Kern tentait de se raisonner. Pourquoi risquerait-il tout ce qu’il avait construit, tout ce qui comptait dans sa vie pour une étrangère ? Sans ce maudit pressentiment, jamais il n’aurait su ce qui se tramait. Alors, pourquoi, mais pourquoi donc n’arrivait-il pas à effacer de sa mémoire les 15 dernières minutes, pourquoi ne pouvait-il reprendre le cours normal de son existence ? « C’est à n’y rien comprendre, vraiment » rageait-il en pressant fort contre ses tempes, espérant expulser de là la foutue tension qui le paralysait.

Très tôt, Kern avait appris à se protéger. Trop jeune, il avait réalisé que malgré tous ses efforts et sa bonne volonté, il ne pourrait rien changer au désastre familial et aux fantômes qui le hantaient. Il avait compris que peu importait ce qu’il était au fond de lui, cela ne suffirait jamais, peu importait ses actes et ses pensées, il ne pourrait rien réparer. Alors que sa vie s’écroulait, qu’il se sentait plus seul qu’il ne l’avait jamais été, il avait trouvé un peu de répit au sein de son club de sport. Soutenu par son coach qui croyait en ses capacités, il s’était entraîné sans relâche. Depuis, il s’était évertué à tout contrôler, verrouillant fermement l’accès à sa vie privée, à cette cellule familiale qui le détruisait lentement. Il s’était construit une seconde vie où il n’était plus la pâle copie d’un frère qu’il ne pourrait jamais égaler. Grâce à ce sixième sens inné dont il avait usé et abusé sans le moindre remord, il s’était rapidement adapté, analysant et comprenant ce qu’on attendait de lui, donnant le maximum de ce qu’il pouvait donner. Il avait sculpté chaque jour sa nouvelle personnalité : celle d’un jeune sportif plein d’avenir, confiant et insouciant. Discipliné et méticuleux, il s’était appliqué chaque jour, peaufinant patiemment son rôle, sans omettre le moindre détail, jusqu’à son sourire même, cette façon charmante de passer la main dans les cheveux. Hors de chez lui et après tant d’années d’efforts, il était parvenu à se faire respecter, à trouver une place où il était apprécié et, par-dessus tout, accepté. Hors de chez lui, il pouvait enfin respirer.

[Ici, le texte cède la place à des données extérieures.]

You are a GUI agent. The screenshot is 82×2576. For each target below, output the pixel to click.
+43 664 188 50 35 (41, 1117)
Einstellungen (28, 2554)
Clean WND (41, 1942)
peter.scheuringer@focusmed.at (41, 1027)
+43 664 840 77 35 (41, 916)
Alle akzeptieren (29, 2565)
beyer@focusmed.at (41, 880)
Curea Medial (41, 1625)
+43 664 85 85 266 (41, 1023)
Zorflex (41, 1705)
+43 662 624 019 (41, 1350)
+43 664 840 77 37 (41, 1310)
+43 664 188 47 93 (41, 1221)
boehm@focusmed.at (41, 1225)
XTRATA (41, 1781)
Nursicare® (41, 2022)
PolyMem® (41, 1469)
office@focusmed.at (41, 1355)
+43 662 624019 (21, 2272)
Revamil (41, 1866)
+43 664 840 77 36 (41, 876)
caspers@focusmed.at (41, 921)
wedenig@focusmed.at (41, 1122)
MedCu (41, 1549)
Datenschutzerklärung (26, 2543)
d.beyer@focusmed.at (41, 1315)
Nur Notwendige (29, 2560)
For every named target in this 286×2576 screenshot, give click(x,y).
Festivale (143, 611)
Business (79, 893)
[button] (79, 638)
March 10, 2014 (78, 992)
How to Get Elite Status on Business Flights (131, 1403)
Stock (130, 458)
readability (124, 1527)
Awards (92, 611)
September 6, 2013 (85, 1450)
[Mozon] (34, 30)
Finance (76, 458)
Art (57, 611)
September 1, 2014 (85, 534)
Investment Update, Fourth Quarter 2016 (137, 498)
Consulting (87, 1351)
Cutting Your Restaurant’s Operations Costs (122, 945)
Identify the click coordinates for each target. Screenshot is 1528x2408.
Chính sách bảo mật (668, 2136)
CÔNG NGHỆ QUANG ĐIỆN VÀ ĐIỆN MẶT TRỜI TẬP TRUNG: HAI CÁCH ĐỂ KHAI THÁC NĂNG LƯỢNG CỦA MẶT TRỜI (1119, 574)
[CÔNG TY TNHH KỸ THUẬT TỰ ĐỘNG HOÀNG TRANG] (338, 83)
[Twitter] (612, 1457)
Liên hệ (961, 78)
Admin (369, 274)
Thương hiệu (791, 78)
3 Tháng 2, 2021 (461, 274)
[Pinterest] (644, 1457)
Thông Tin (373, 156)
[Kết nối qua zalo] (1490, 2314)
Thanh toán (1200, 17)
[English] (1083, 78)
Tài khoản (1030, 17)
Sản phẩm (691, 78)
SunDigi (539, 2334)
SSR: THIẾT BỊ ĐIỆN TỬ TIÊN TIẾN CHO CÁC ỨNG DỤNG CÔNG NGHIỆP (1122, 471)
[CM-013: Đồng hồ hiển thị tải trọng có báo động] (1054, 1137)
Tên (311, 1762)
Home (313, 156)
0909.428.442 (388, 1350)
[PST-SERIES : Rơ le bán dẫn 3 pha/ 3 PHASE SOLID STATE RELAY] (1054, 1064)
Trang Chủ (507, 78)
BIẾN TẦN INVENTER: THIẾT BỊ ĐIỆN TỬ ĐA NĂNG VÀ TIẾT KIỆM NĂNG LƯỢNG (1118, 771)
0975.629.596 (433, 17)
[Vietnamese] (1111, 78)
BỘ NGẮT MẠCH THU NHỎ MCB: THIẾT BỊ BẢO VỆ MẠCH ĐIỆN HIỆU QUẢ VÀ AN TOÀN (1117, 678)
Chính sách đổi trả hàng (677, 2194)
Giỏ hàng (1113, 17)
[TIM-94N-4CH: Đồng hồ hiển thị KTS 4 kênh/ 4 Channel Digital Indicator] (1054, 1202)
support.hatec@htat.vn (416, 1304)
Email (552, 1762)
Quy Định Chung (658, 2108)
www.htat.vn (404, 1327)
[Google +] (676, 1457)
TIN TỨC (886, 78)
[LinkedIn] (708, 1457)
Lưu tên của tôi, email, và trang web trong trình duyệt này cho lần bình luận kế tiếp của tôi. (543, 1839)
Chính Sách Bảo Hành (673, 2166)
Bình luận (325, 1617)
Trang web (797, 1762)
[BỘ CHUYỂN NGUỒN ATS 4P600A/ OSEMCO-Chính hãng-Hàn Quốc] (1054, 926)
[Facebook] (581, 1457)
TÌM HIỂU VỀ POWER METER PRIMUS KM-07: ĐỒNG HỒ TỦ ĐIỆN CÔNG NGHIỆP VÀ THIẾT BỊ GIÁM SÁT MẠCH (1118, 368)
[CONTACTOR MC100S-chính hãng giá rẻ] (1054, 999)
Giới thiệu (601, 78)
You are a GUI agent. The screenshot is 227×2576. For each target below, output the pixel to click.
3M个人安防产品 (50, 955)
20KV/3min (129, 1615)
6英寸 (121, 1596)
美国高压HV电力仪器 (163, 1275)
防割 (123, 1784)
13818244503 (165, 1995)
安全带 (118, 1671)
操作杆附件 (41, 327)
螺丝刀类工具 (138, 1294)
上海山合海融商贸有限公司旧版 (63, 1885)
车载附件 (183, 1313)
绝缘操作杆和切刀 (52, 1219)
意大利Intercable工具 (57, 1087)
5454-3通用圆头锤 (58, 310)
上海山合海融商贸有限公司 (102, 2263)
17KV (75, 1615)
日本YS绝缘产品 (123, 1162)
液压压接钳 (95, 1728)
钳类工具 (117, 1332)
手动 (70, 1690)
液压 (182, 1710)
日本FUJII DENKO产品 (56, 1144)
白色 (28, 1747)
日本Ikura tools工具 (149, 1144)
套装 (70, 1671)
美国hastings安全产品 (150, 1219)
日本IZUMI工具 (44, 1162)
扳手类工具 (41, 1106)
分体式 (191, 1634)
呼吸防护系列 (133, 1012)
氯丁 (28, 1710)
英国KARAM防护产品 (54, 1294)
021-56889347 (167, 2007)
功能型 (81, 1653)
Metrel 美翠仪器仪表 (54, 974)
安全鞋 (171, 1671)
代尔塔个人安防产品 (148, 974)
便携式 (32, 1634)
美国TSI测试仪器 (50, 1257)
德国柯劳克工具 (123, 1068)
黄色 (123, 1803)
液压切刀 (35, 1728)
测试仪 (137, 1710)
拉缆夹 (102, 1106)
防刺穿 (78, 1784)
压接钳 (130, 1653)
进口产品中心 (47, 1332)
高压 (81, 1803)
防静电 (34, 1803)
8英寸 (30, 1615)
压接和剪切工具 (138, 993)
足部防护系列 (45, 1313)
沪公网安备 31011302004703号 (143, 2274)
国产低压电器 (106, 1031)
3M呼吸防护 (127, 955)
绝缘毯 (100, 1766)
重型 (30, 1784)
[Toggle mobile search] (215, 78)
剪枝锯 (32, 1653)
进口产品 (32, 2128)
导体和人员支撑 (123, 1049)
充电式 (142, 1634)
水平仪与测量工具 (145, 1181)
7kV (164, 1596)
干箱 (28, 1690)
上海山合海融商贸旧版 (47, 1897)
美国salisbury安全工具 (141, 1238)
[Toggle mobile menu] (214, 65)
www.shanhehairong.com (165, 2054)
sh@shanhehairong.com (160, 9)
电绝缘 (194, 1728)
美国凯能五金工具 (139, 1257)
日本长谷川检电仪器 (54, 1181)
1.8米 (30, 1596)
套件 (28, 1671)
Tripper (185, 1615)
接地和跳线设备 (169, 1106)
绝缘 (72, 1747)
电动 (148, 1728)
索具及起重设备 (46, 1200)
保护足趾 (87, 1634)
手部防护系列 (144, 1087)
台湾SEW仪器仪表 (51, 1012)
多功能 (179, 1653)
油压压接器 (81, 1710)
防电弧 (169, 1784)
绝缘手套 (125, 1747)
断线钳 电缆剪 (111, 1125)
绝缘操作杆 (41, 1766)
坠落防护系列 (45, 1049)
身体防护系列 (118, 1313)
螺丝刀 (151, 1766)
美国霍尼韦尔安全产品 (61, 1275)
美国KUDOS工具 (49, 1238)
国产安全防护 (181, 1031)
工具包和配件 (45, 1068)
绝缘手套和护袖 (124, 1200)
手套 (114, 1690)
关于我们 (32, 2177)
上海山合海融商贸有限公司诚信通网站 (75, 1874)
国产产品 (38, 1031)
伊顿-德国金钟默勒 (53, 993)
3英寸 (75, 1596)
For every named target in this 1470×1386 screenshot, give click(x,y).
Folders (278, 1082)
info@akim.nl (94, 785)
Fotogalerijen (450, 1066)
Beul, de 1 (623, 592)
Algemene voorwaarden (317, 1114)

Et aujourd’hui, alors qu’il croyait pouvoir tout maîtriser, il se trouvait dans l’incapacité ne serait-ce que d’avancer, le corps tétanisé par quelque chose qui le dépassait, obnubilé par cette jeune fille et ceux qui l’agressaient. Venant des tréfonds de lui-même, d’un lieu mystérieux où il n’avait jamais voulu s’aventurer, où il avait puisé sans se poser de question, émergeait une peur rampante. Une peur qu’il était parvenu à étouffer jusqu’à présent. La peur qu’il y ait peut-être un prix à payer à ses pressentiments, que son destin ne soit en train de lui échapper.